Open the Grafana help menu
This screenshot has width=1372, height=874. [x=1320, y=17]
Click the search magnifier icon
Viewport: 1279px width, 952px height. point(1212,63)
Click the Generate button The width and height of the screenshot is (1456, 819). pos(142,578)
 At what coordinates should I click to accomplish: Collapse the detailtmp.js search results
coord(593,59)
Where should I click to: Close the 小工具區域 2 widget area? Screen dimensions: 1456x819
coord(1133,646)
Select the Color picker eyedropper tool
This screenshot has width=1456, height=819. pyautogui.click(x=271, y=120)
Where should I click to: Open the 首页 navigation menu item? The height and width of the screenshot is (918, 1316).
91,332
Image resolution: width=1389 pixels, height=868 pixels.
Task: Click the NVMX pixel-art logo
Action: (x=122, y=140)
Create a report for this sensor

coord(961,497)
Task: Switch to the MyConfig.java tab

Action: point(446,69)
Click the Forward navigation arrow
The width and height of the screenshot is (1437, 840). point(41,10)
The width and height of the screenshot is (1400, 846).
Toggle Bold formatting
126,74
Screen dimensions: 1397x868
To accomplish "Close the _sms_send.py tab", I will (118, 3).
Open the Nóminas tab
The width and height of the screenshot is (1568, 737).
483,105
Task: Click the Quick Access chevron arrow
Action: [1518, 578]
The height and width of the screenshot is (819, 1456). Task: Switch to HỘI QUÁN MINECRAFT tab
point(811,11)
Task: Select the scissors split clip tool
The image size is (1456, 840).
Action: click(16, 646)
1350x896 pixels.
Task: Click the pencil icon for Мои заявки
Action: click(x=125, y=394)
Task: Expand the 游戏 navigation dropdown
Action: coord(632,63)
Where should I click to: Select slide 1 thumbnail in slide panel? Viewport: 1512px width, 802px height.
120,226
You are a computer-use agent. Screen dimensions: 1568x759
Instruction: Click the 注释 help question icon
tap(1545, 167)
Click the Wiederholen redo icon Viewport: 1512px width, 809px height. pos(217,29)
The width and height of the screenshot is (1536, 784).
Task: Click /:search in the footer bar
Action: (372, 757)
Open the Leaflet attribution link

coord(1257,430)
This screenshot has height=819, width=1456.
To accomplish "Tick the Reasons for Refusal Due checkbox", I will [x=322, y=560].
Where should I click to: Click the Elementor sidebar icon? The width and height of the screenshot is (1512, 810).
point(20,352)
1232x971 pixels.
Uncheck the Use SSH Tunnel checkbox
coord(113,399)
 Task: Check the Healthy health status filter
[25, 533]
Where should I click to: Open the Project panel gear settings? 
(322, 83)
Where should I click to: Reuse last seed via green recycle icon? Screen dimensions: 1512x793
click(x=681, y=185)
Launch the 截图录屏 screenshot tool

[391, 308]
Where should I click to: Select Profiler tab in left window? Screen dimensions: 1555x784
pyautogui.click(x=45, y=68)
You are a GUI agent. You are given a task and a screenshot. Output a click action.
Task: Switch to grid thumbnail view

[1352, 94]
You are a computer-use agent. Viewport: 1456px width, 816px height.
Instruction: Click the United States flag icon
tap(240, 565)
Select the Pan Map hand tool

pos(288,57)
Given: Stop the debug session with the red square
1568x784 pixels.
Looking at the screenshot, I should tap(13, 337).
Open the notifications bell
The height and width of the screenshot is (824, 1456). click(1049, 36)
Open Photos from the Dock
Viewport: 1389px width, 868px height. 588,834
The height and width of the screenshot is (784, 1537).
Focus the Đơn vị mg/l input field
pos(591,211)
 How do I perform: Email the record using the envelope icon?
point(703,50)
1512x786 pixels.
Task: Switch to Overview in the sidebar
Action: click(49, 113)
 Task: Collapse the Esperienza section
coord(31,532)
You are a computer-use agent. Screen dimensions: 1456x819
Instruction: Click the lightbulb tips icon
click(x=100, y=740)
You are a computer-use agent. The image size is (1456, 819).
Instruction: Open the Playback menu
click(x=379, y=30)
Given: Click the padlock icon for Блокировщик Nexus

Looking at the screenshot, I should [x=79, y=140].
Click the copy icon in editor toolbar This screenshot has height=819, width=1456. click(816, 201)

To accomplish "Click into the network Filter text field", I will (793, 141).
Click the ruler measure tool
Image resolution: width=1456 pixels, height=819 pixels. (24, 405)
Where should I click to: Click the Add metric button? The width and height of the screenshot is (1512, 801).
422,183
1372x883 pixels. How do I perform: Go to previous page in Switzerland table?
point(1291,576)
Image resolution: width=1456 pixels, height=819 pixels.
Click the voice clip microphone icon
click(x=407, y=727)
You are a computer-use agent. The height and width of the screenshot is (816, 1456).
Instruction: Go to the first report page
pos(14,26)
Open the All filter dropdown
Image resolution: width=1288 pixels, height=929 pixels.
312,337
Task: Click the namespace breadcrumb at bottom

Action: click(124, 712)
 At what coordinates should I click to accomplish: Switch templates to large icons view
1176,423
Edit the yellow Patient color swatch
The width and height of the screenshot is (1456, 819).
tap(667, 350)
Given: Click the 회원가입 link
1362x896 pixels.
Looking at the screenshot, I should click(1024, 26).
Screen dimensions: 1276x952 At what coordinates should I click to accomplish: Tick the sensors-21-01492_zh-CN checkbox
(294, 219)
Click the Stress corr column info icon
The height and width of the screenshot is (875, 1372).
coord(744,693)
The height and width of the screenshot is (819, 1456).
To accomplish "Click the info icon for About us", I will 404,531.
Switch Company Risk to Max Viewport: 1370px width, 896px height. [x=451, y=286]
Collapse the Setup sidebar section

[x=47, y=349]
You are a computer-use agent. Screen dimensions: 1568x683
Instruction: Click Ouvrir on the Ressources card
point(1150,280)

━━━━━━

Write out the lines above from the one containing "You are a computer-use agent. Screen dimensions: 1568x683" through the last, exactly as they are.

* **Task result**
You are a computer-use agent. Screen dimensions: 1568x683
Instruction: Click Ouvrir on the Ressources card
point(1150,280)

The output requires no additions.